You can select your dinner from today’s catch and have it barbecued right in front of you. There are laid back little bars with tropical cocktails and jazz, and some more organised ones where the waiters strip off their shirts a couple of times a night and perform a fire dance, skilfully chucking flaming sticks up in the air and whirling them around in time to the music.
The ultimate in relaxation.

bali

The four of us decamped to Bali to celebrate Ian’s 50th birthday. He had organised an amazing villa with its own pool and private garden not far from the beach the perfect place to relax after a frenetic new year’s partying. The beach itself was pleasant with some days some huge waves, and we watched some fantastic sunsets. The weather all the time we were there was just about perfect.
One day we got a guide to take us round the hot spots of the island, the temples, the palace, the huge lake filled caldera at the centre of the island. The constant sun, frequent rain and volcanic soil make this a very fertile land, and some areas produce 3 crops of rice a year. Almost every square foot of the land is terraced into rice paddies, now just planted and full of regular rows of bright green shoots.
The religious culture is nominally Hindu (elsewhere in Indonesia overtaken by Islam) but the earlier pagan ancestor worship still shines through. Every house has its group of thatched shrines for the ancestors, often more elaborate and bigger than the houses themselves.

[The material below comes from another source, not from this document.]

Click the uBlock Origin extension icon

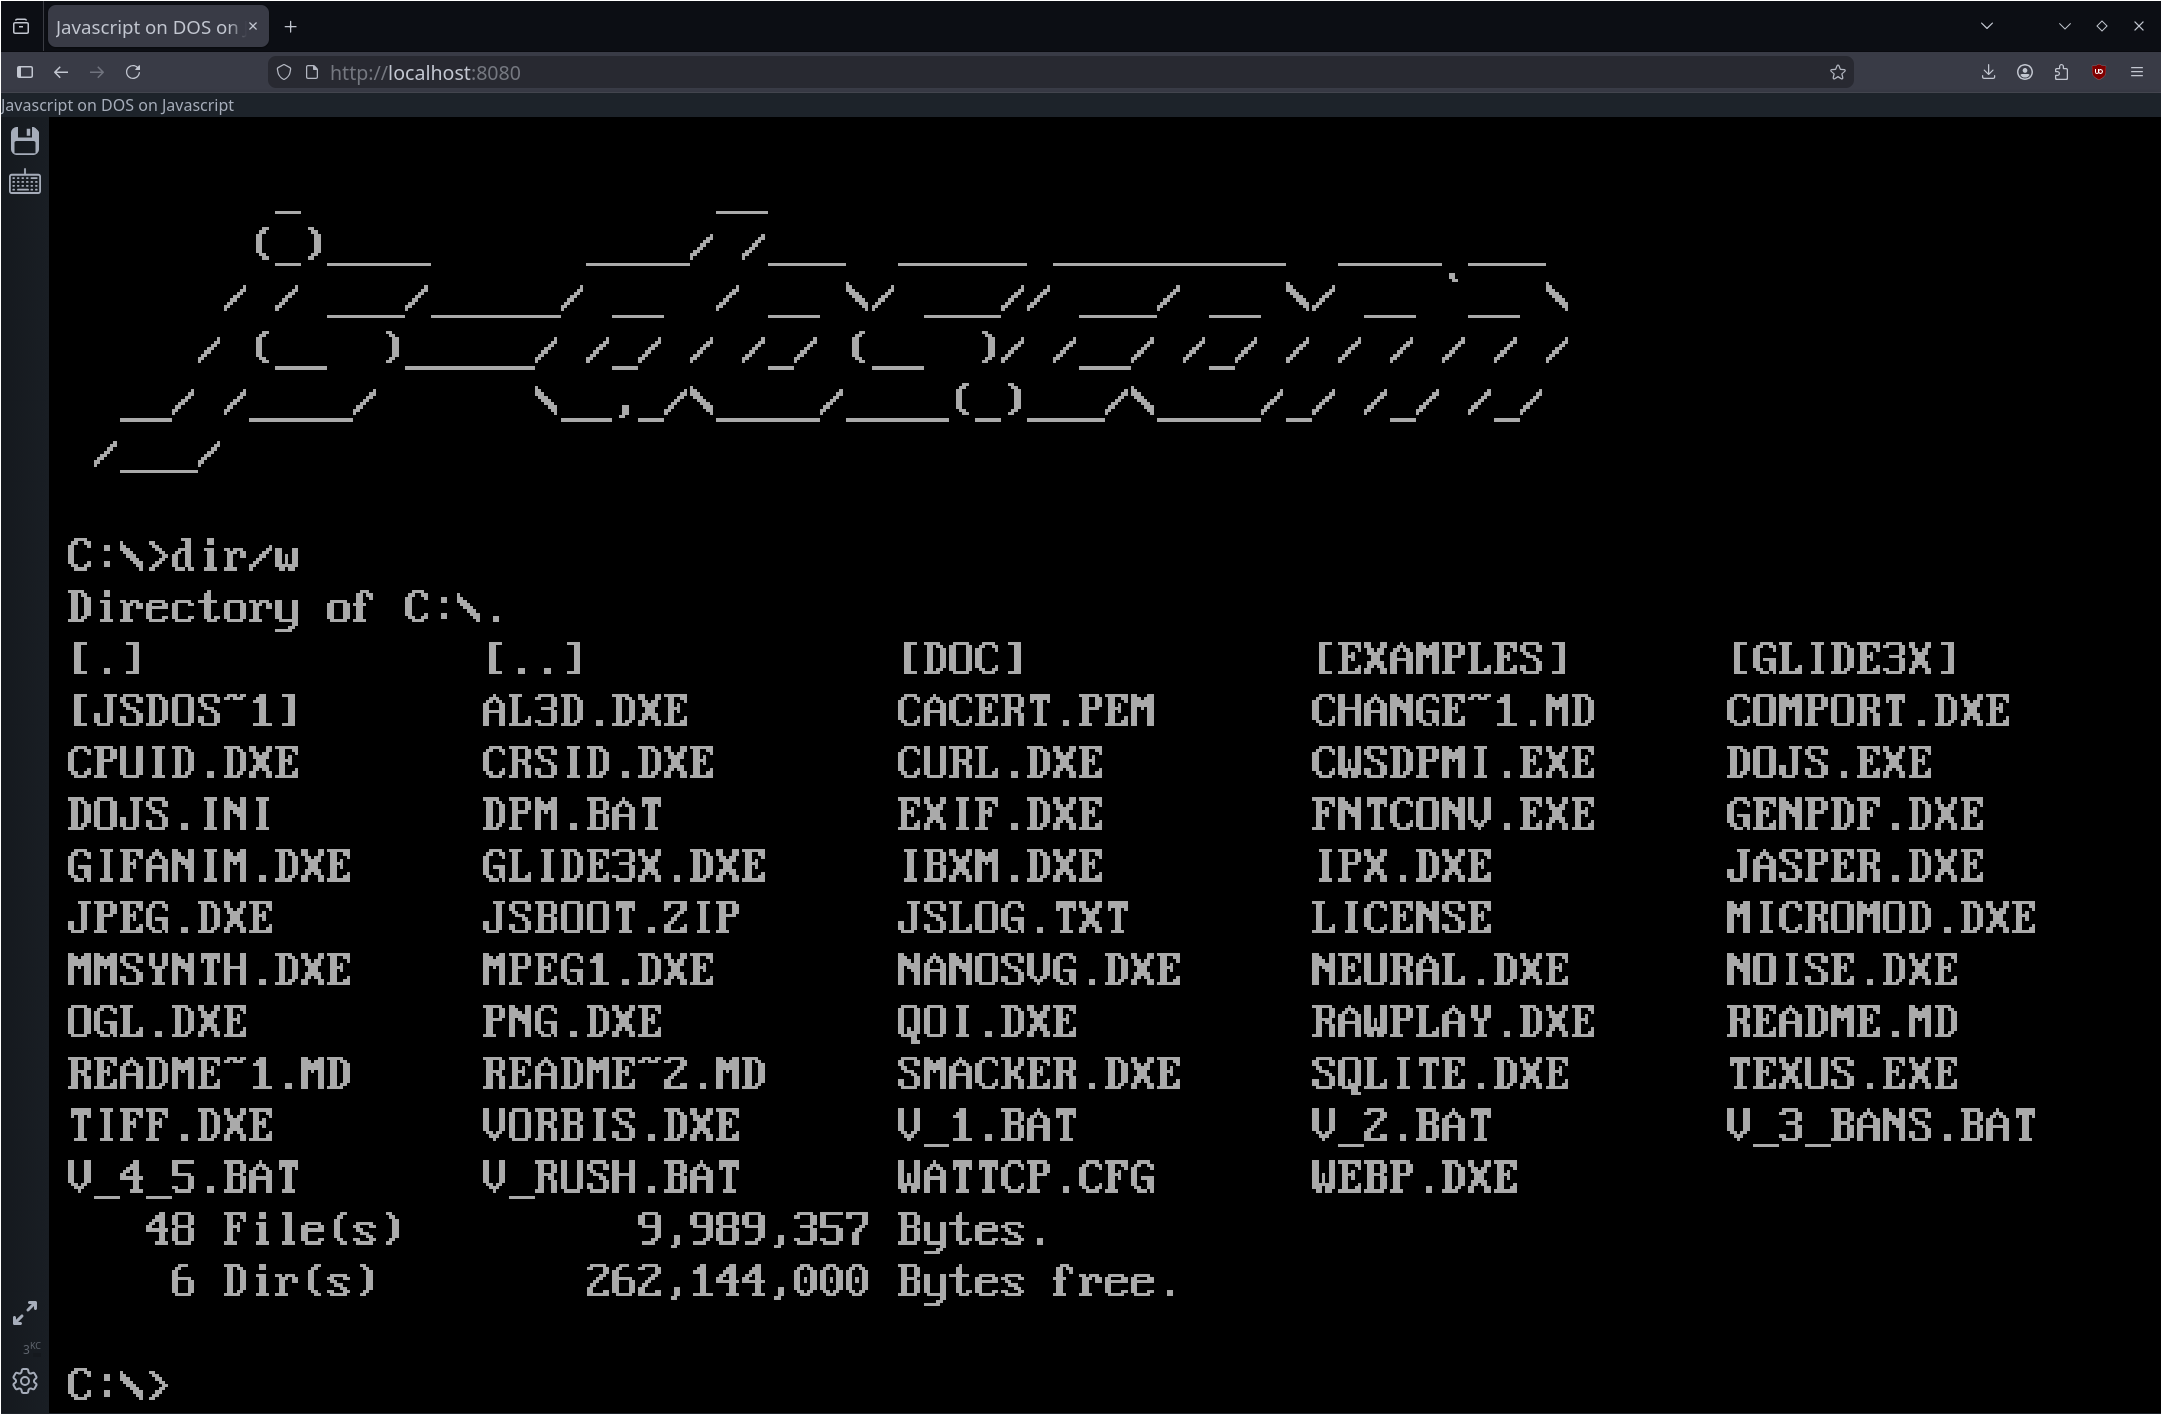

Outside every house and shop little leaf-bowls of offerings are left every day.
The island is heavily populated and every road is lined with houses and shops and temples, with the land behind all rice-fields. Most of the s hops and now some of the temples are now devoted to the tourist trade and it feels a little bit over developed because of this.

new year in bangkok

One night in Bangkok – and then a few more. New Year is probably the busiest time of all as far as the tourist circuit goes – day and night. Four of us are here to celebrate and it’s as good a place as any for ‘Happy New Year’ as they call it (as in ‘What you doing for happy new year?’).
The Thais use any excuse for a party, and celebrate three New Years – their own in April (Song Khran), Chinese new year (and almost half Bangkok’s population is of Chinese descent) and the western one now.
So we find ourselves in trendy Soi 4 for a celebration. All the bars in this little lane are garish with neon and fairy lights and Christmas decorations (snowmen and blow up reindeer in this heat!), and all are blaring pop music at top volume (all different so it’s a complete cacophony). And everyone is having a good time.
It’s Yasser’s first time in Bangkok and so it’s been good to show him my favourite places – Wat Pho, with the huge reclining Buddha image; Wat Arun, the huge stupa style temple on the opposite bank that pre-dates Bangkok; the royal palace; and of course a trip on a water-bus along the great river.
All are busy in high season, with visitors but also with locals. At Wat Arun something I have never seen before. Everyone is lining up to give gifts to the tempe and its monks. Plastic buckets full of useful things – food, candles, incense sticks, umbrellas – are popular, and they are also stringing money up like prayer flags on long strings from the top of the stupa to the ground. And they also are gathering round a tree that blossoms at this time. They all clap to encourage the blossoms to open. I can’t say that this is working but you never know. Anyway, they are all having fun and that’s what matters.Of course we ate and drank very well. It’s very difficult to eat badly in Thailand, and we had many good meals. From humble street restaurants to the best royal cuisine, Thai food is one of the great cuisines of the world and a big favourite of mine.